* **Records for this task**:
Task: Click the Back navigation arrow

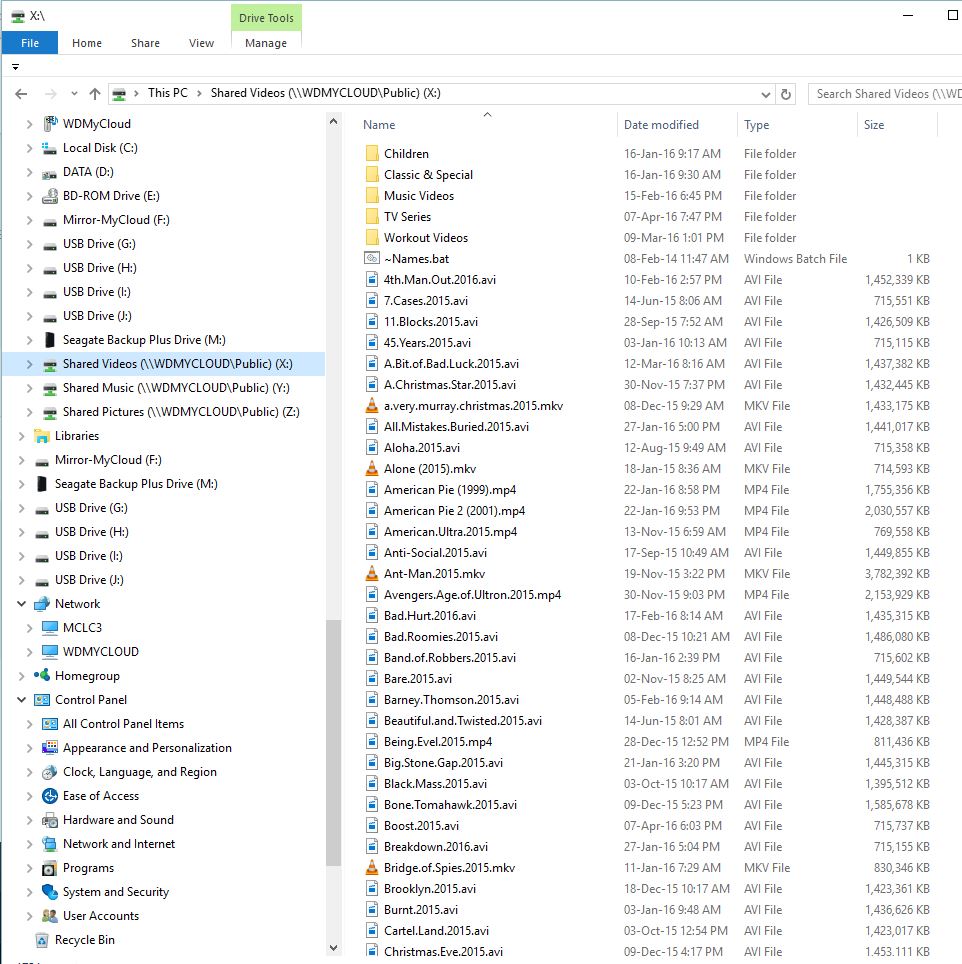Action: point(21,94)
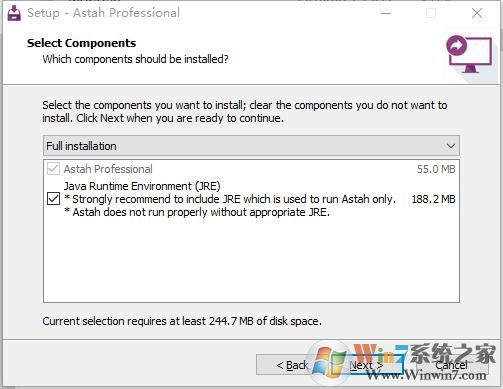This screenshot has width=503, height=389.
Task: Cancel the Astah Professional setup
Action: point(451,365)
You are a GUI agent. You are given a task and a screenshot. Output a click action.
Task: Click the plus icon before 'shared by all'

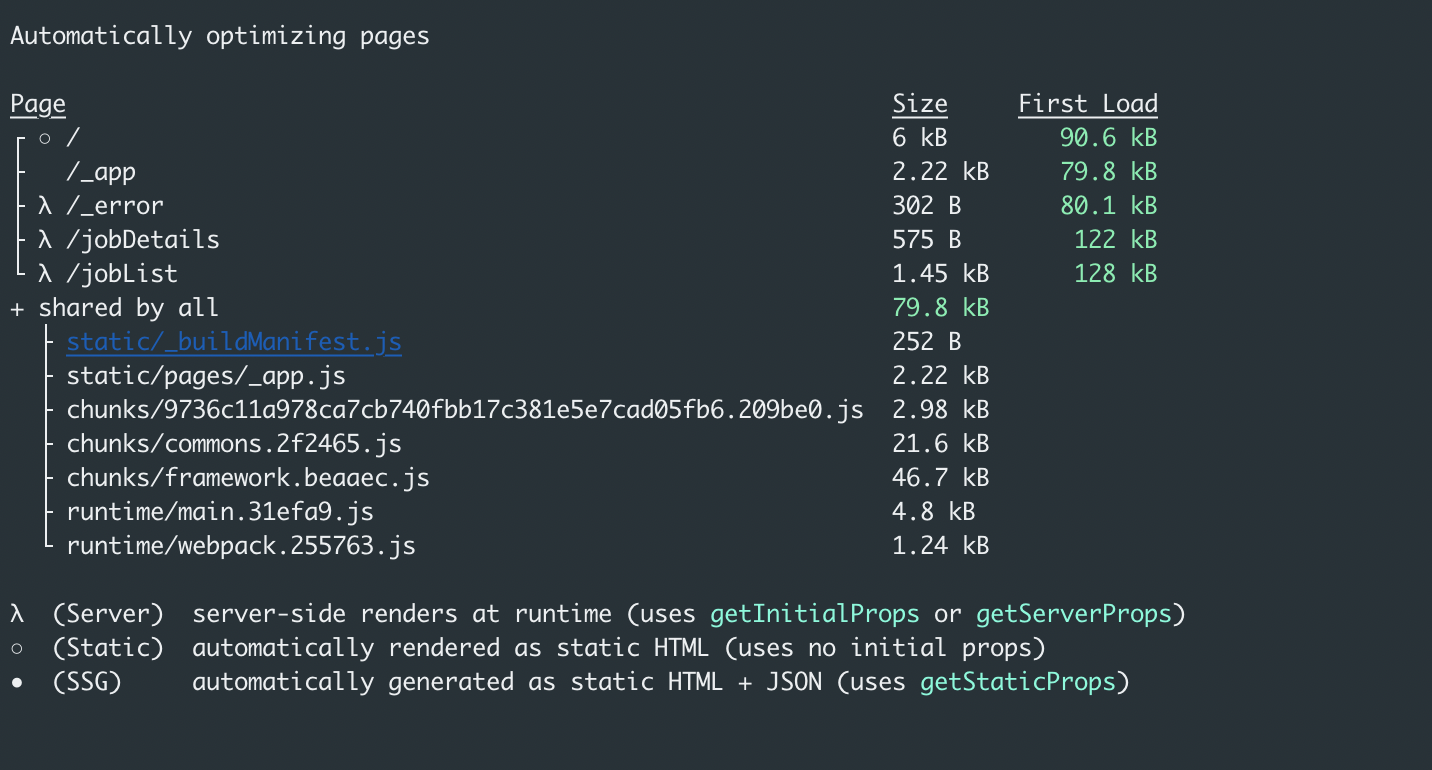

* **What is being asked**:
Give back the material exactly as written, images excluded.

* **Completed exercise**:
Task: Click the Back navigation arrow

Action: point(21,94)
This screenshot has width=503, height=389.
Task: Cancel the Astah Professional setup
Action: point(451,365)
You are a GUI agent. You are given a task and a screenshot. Output a click action.
Task: Click the plus icon before 'shared by all'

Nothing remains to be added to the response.